Members of the Tulane University School of Social Work are engaged in disaster relief efforts after Hurricane Ida and during the COVID-19 Pandemic. Clinical Assistant Professor Dr. Ngawang Legshe checked on neighbors and seniors for safety and basic needs and is proud to be a part of New Orleans culture, which provides opportunities to connect and care for each other.

After Hurricane Ida, he volunteered to purchase and transport cleaning supplies and basic needs to St. James Parish and provided support to frontline workers in transporting generators through Louisiana Bucket Brigade. He is also a board member of  Clearwater Sanctuary Covington, which evacuated 42 various wildlife animals, sheltered in secure safe space 46, and admitted 211 emergency admissions from storm injuries or storm orphans blown from trees. "I feel grateful in connecting with folks, completing dedicating themselves with helping and rehabilitating animals in Louisiana gulf coast. I have also become dad again, fostering two baby squirrels," he says. 
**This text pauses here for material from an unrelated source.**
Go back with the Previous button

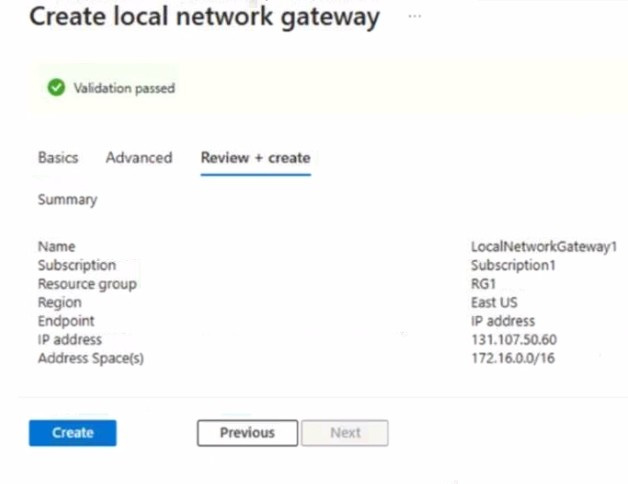point(248,433)
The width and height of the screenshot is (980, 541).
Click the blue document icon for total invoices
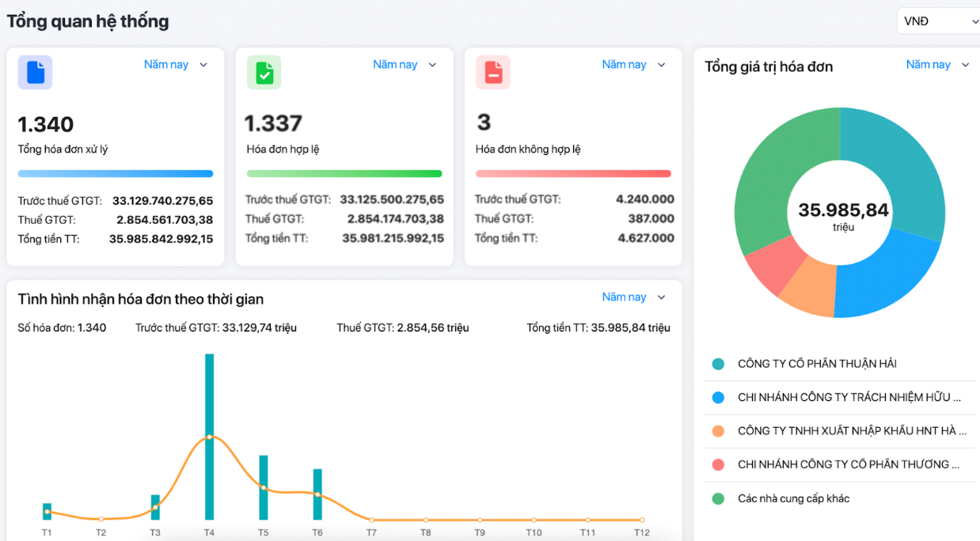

In his ongoing efforts to support others during the COVID-19 pandemic, he has had the honor to facilitate a technical translation workshop to translation department at Sera Mahayana Monastic University in south India as the COVID-19 pandemic has disrupted their academic curriculum and learning opportunities for younger generation Tibetans, including monks. Additionally, he facilitates weekly dharma discussion and meditation guidance to the Buddhist community in greater New Orleans through Samten Choling Center. "I find contemplative self-awareness and interdependence helpful in fostering and enhancing community connection and care," he says.